The median compensation for Minnesota’s top-paid CEOs has once again topped the $1 million mark.
Median total pay for the 100 top-paid chief executives in the state had dipped slightly or held steady in recent years. But last year it rose 26 percent to $1.2 million, the first time since 2007 that it exceeded $1 million.
A Minneapolis Star Tribune report (http://bit.ly/LWZo9B ) also said 71 of the CEOs got raises, with the median increase being 4.6 percent.
Don Lindner, an analyst who tracks executive compensation for WorldatWork based in Scottsdale, Ariz., noted that executive pay had fallen in previous years because companies weren’t meeting their goals during the recession. Now that some companies are improving, it’s not surprising that CEO pay is going up, he said.
“Things are working the way they ought to,” Lindner said.
But even if the executives are profiting, that doesn’t mean workers below them are seeing the same level of raises.
Average wage increases for salaried workers in the Midwest rose about 2.8 percent in 2011, compared with a 2.5 percent increase two years ago, according to WorldatWork.
“There are very few (employers) reporting average increases above 4.1 percent,” said the company, which also said employee raises in recent years were among the smallest the firm had seen in 37 years.
Robert Kennedy, who teaches ethics and business at the University of St. Thomas’ Opus School of Business, said new regulations have helped ensure that CEO pay is more aligned with company performance. But he said workers at many of those companies have seen their earnings erode.
“It’s not surprising, but a little disappointing, that pay for CEOs has gone up but not pay for regular employees,” Kennedy said. “I think that can’t continue forever. But it certainly is what we’ve seen in the last few years.”
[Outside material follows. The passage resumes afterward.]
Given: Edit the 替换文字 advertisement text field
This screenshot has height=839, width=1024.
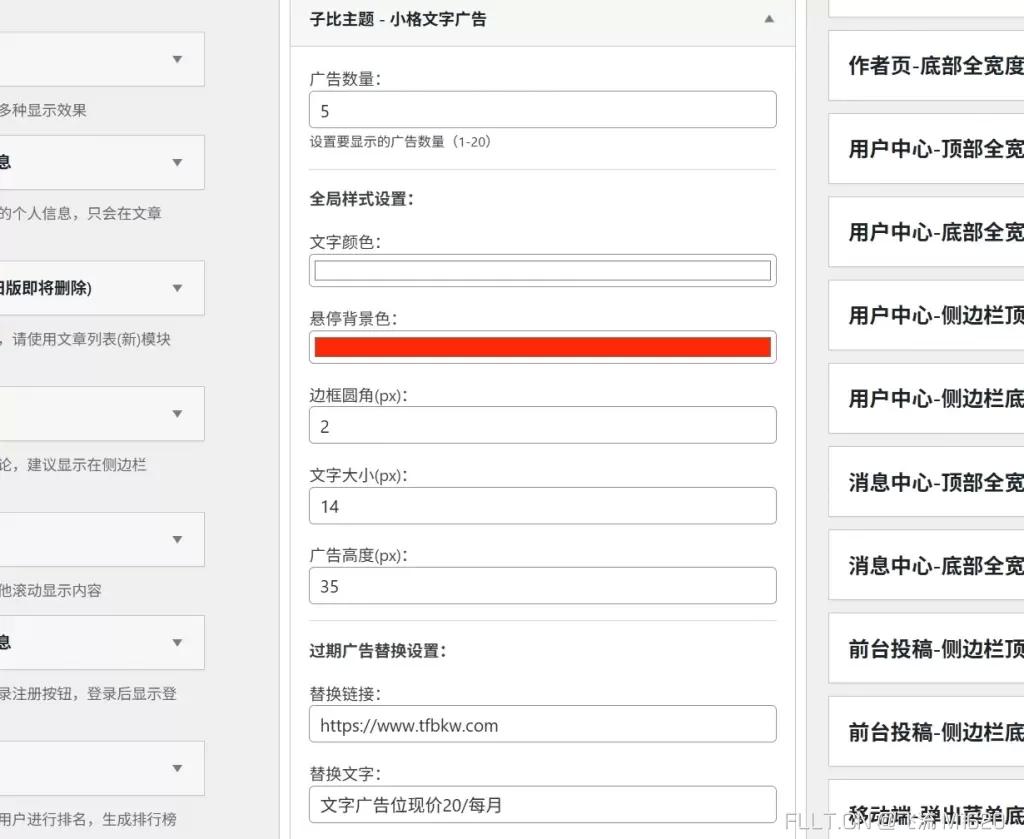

The highest-paid CEO in the state remains Stephen Hemsley at UnitedHealth Group, with total compensation of $48 million last year. That followed paydays of $48.4 million in 2010 and $101.9 million the year before that. The outsized paychecks are driven by one-time gains from stock options he was granted 10 years ago, when boards were far more generous in bestowing stock options.
Among highlights from the newspaper’s analysis:
— The highest straight salary was drawn by Gregg Steinhafel, of Target Corp., at $1.5 million.
— The CEO with the lowest salary was Michael Reger, of Northern Oil & Gas Inc. His salary is zero, as his compensation is driven primarily through incentive stock grants.
— The largest bonus went to Ameriprise Financial CEO James Cracchiolo, who was awarded $11 million.
— The biggest gain from stock options was by Hemsley at UnitedHealth Group, with gains of $28.8 million.
The newspaper’s list of top 100 CEOs had four women in 2011, down from six the year before. The highest-ranked was Sally Smith, of Buffalo Wild Wings, who came in at No. 19 with total pay of $4.1 million. Smith, who was ranked No. 34 on last year’s list, is the first female CEO on the newspaper’s list to be in the top 20.